GIVEN ENTRIES Start Marker

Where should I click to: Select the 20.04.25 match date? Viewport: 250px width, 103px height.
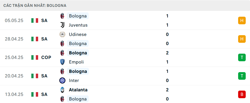14,76
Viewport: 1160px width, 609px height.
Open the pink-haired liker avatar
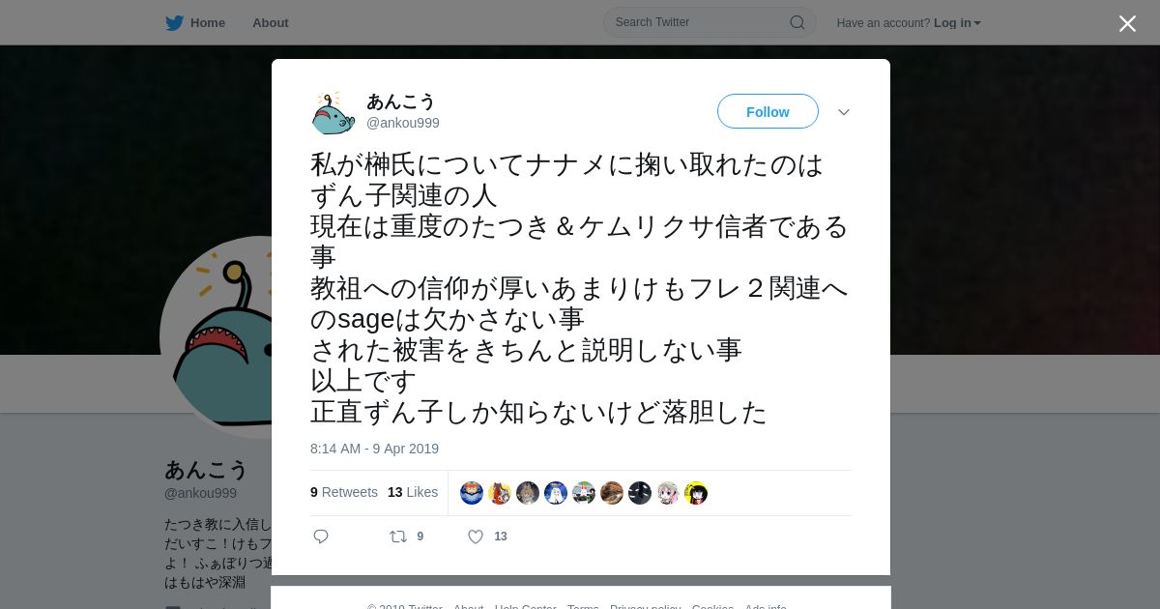[668, 493]
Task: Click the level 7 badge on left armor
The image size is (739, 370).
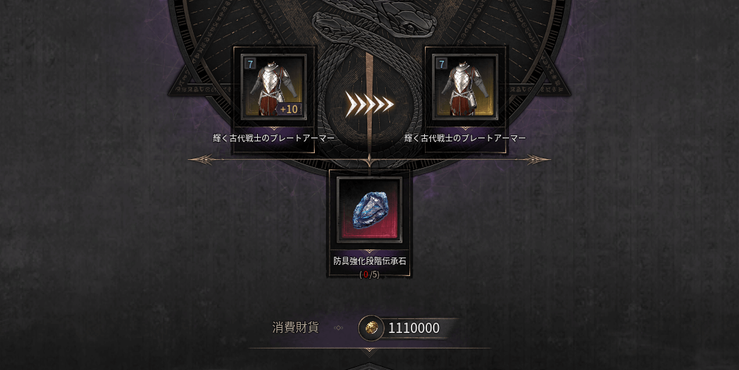Action: click(x=250, y=63)
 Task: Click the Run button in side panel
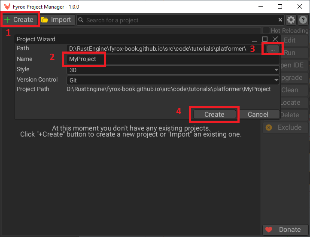(x=290, y=52)
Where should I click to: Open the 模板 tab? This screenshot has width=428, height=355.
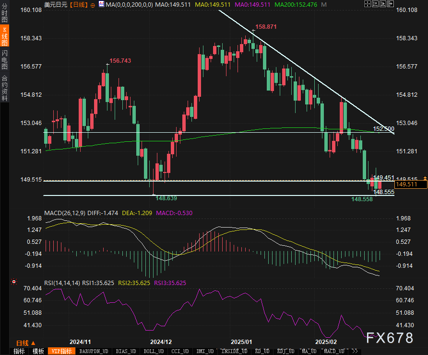click(x=38, y=351)
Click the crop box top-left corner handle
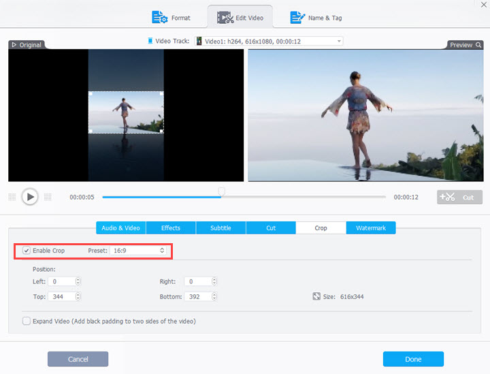This screenshot has height=374, width=490. (x=90, y=93)
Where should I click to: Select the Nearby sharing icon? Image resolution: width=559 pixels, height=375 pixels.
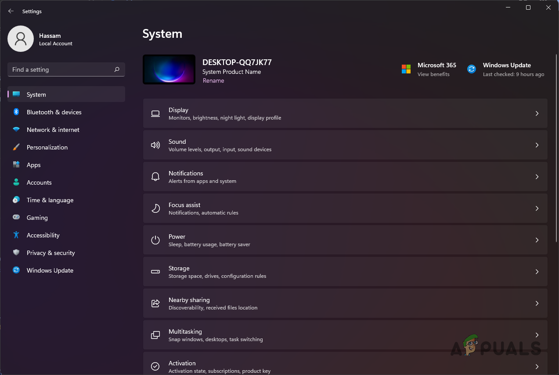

GIVEN ENTRIES End Marker

*WHAT YOU NEED TO DO*. Print out the material verbatim, skipping pictures.

*ANSWER FOR THE TASK*.
Where should I click to: Select the 20.04.25 match date? Viewport: 250px width, 103px height.
14,76
Viewport: 1160px width, 609px height.
Open the pink-haired liker avatar
[668, 493]
Task: Click the level 7 badge on left armor
The image size is (739, 370).
Action: click(x=250, y=63)
 Task: Click the Run button in side panel
(x=290, y=52)
Where should I click to: Open the 模板 tab? This screenshot has width=428, height=355.
click(x=38, y=351)
Click the crop box top-left corner handle
This screenshot has height=374, width=490. (x=90, y=93)
Where should I click to: Select the Nearby sharing icon? Image resolution: width=559 pixels, height=375 pixels.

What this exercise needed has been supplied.